Data on locating visible targets
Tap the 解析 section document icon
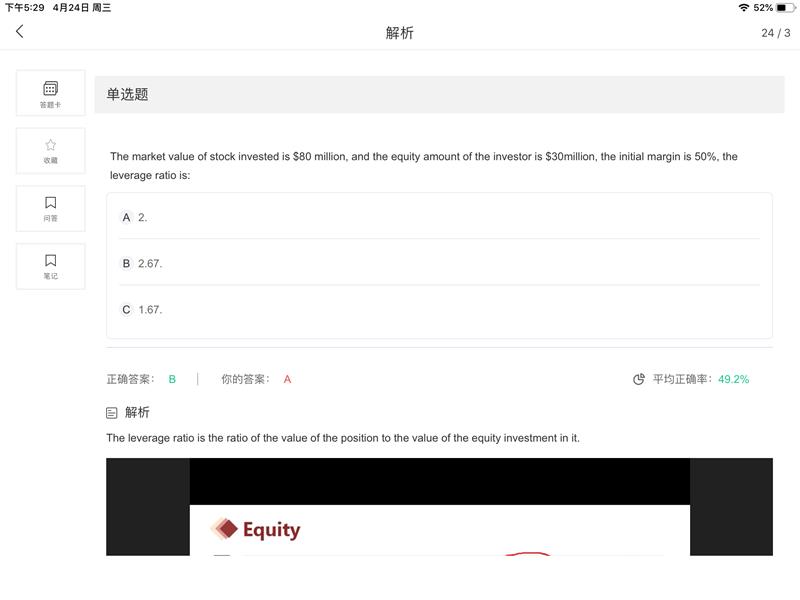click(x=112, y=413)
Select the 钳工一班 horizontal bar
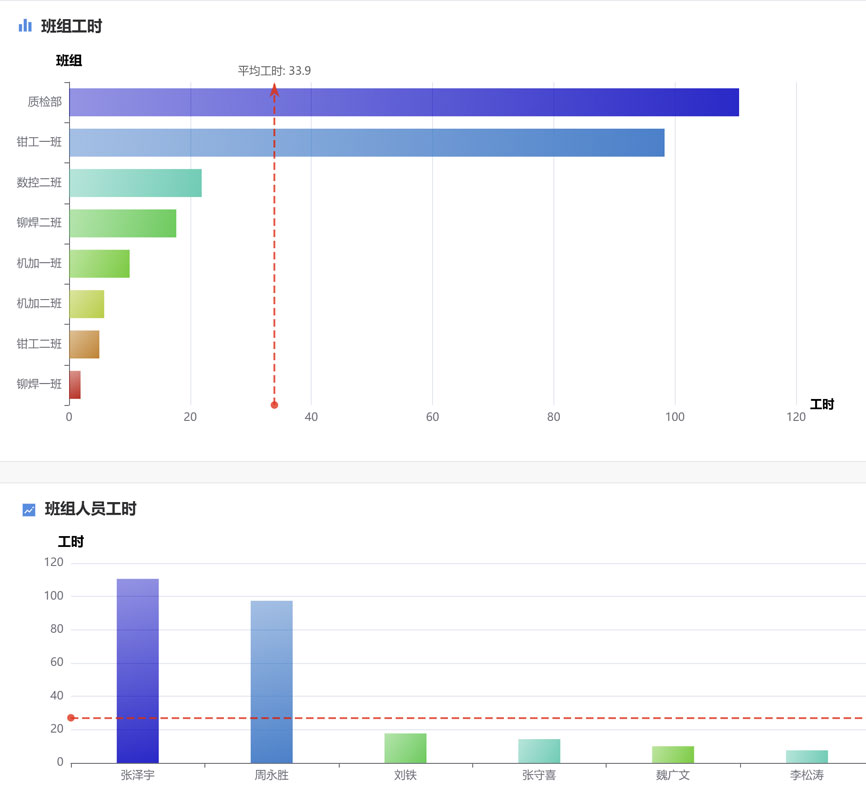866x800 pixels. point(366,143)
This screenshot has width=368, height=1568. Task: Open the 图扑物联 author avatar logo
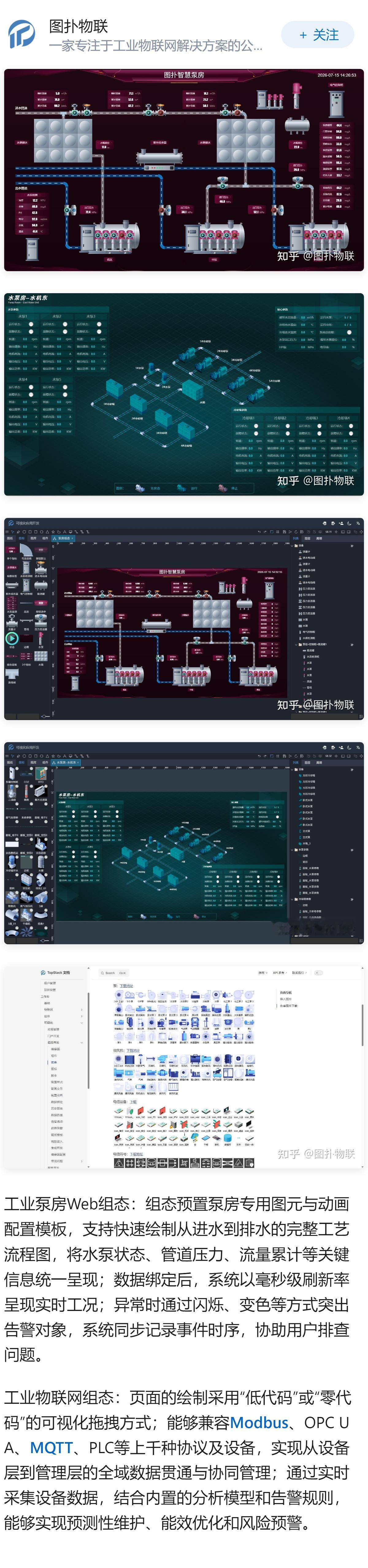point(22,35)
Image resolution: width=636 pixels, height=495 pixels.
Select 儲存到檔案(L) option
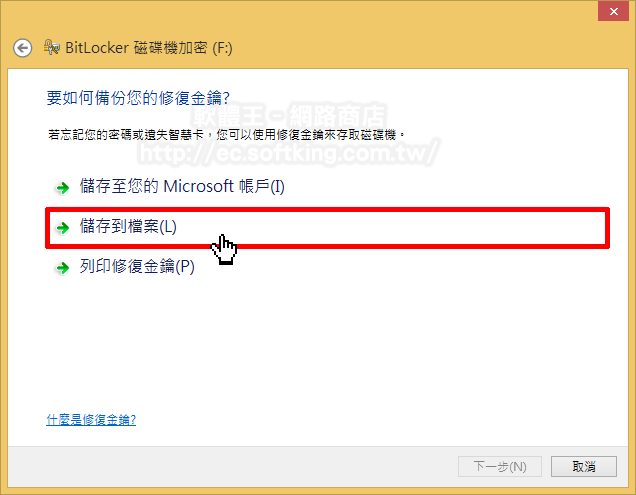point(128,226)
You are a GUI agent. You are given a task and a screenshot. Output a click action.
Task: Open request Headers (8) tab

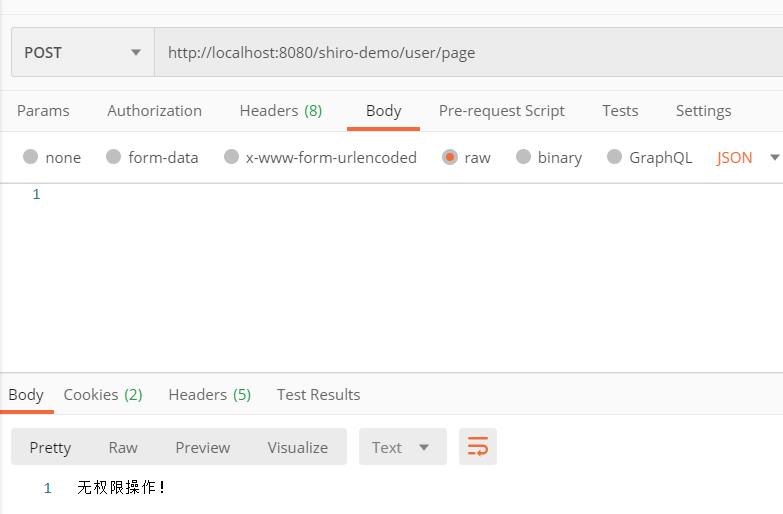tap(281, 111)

- Task goal -
Please arrange the items from the line containing "You are a GUI" through the end of the items, inclusive, as a Markdown table with the columns "Row" and "Line". Skip blank lines and leave the pictures out.

- Solution to the exercise -
| Row | Line |
|---|---|
| 1 | You are a GUI agent. You are given a task and a screenshot. Output a click action. |
| 2 | Task: Open request Headers (8) tab |
| 3 | tap(281, 111) |